Hexenkind
Sarg in die Erde versenkt wurde, war Franky, alias Amadeus, von der Welt verschwunden.
Elsa lief als Erstes in die Küche und umarmte Romano und Teresa, die das Abendessen für die Trattoria vorbereiteten. Es tat ihr gut zu sehen, wie sehr sich Romano über ihr unerwartetes Kommen freute.
»Wie geht es Enzo?«, fragte sie.
»Gut. Bis auf sein Rheuma eigentlich sehr gut.«
»Das freut mich. Ist er da?«
»Nein.« Teresa grinste. »Er sitzt in Ambra auf der Piazza und hält ein Schwätzchen mit den anderen alten Zauseln.« Sie lachte.
»Was gibt es Neues in Siena?«
»Nichts eigentlich.

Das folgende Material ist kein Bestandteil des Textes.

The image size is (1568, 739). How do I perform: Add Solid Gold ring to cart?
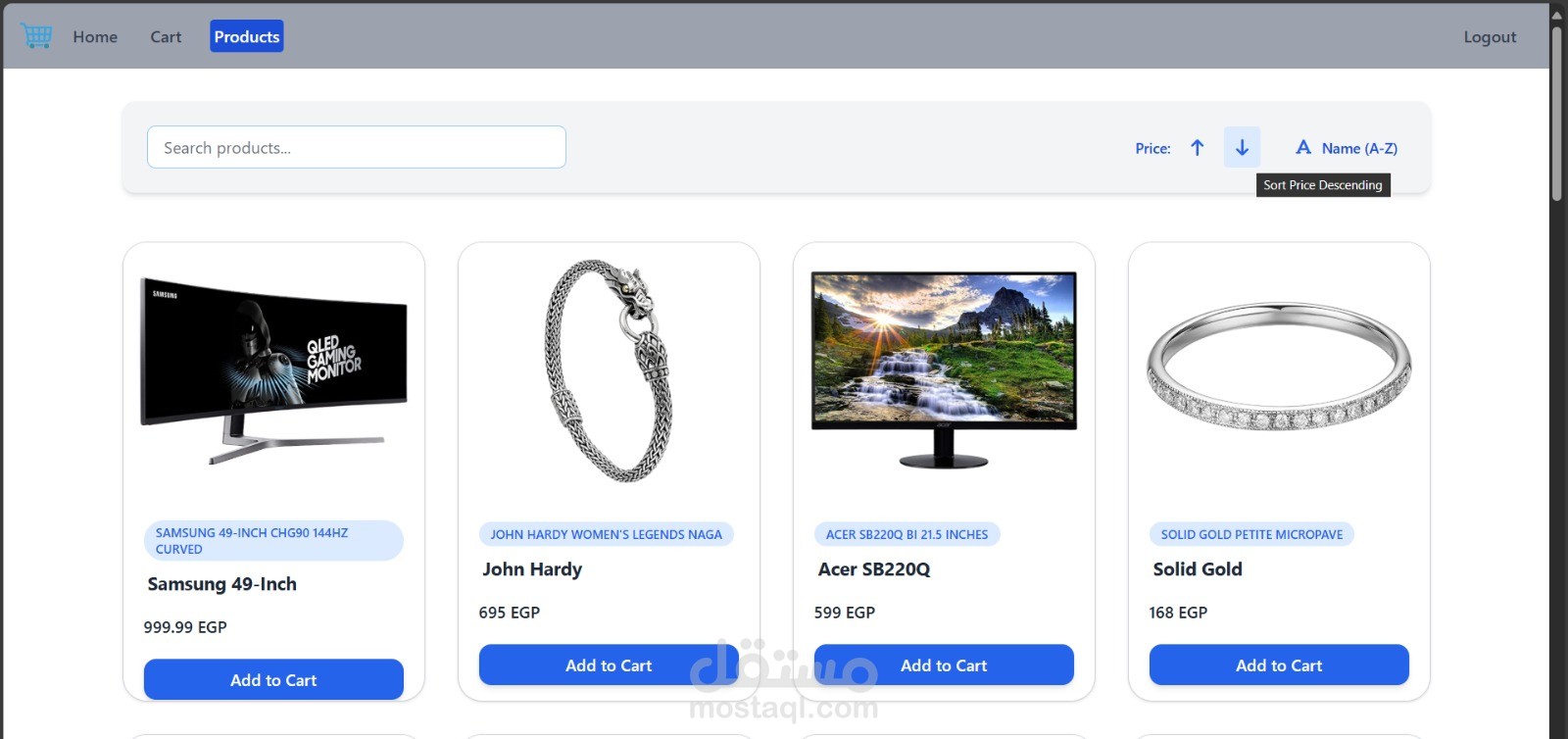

Ich wollte nur mal nach Edi sehen.«
»Er ist draußen in seinem Verschlag.«
Als Elsa aus der Tür trat, lief sie direkt ihrer Mutter in die Arme, die gerade ins Haus gehen wollte. Sarah errötete vor Freude. »Elsa!« Sie öffnete – etwas zögerlich – die Arme, in der Hoffnung, Elsa umarmen zu können, aber Elsa ging einfach an ihr vorbei. Beachtete sie gar nicht und zeigte ihr die kalte Schulter.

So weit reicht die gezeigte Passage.